## Records from a collection
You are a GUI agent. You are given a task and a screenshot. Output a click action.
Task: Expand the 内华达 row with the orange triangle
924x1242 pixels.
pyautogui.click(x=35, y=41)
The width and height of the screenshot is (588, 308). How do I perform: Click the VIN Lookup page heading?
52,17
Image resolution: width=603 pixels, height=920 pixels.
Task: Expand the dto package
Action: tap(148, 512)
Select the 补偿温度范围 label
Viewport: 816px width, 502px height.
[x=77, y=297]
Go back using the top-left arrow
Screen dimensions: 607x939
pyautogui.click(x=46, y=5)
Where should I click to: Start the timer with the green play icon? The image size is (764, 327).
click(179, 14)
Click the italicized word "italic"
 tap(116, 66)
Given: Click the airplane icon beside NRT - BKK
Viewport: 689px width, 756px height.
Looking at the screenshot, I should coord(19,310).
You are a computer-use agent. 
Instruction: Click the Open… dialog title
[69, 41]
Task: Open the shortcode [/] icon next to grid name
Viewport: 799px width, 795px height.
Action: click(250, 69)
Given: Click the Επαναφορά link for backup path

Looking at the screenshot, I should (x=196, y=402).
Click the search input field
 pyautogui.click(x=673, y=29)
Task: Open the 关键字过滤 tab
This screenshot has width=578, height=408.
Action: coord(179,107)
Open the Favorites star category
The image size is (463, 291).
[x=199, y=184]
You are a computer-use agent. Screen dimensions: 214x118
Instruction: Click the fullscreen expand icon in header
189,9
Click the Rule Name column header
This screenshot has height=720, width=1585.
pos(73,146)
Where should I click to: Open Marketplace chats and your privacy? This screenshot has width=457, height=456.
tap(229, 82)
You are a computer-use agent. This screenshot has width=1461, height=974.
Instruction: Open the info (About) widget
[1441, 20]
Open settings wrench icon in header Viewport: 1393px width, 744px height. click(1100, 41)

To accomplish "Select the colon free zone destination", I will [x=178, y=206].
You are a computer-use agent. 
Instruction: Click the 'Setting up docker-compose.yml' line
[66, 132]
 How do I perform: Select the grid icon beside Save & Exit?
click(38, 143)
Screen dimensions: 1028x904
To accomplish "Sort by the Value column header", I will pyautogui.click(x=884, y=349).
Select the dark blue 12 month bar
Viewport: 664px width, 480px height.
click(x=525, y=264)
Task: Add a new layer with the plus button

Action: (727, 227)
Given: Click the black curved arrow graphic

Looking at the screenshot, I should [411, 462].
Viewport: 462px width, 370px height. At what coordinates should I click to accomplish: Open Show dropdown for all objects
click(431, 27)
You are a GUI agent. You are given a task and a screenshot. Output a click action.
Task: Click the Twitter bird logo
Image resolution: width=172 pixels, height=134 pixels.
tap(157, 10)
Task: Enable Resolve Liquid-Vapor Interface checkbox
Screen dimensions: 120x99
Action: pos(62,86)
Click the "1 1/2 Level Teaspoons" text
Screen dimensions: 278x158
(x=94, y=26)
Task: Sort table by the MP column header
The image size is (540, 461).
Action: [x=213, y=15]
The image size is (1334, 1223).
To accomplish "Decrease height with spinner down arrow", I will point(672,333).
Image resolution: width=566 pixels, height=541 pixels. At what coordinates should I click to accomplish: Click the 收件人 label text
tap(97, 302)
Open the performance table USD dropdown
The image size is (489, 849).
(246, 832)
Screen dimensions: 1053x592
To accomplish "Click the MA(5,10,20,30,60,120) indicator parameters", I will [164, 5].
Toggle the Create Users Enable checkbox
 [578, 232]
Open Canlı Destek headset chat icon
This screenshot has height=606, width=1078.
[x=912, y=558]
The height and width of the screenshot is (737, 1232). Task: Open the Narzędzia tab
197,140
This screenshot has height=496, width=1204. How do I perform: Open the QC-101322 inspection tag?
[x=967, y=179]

## Brief
The lines of the records that contain the string "table" should be located and copied.

## Response to the exercise
Task: Sort table by the MP column header
Open the performance table USD dropdown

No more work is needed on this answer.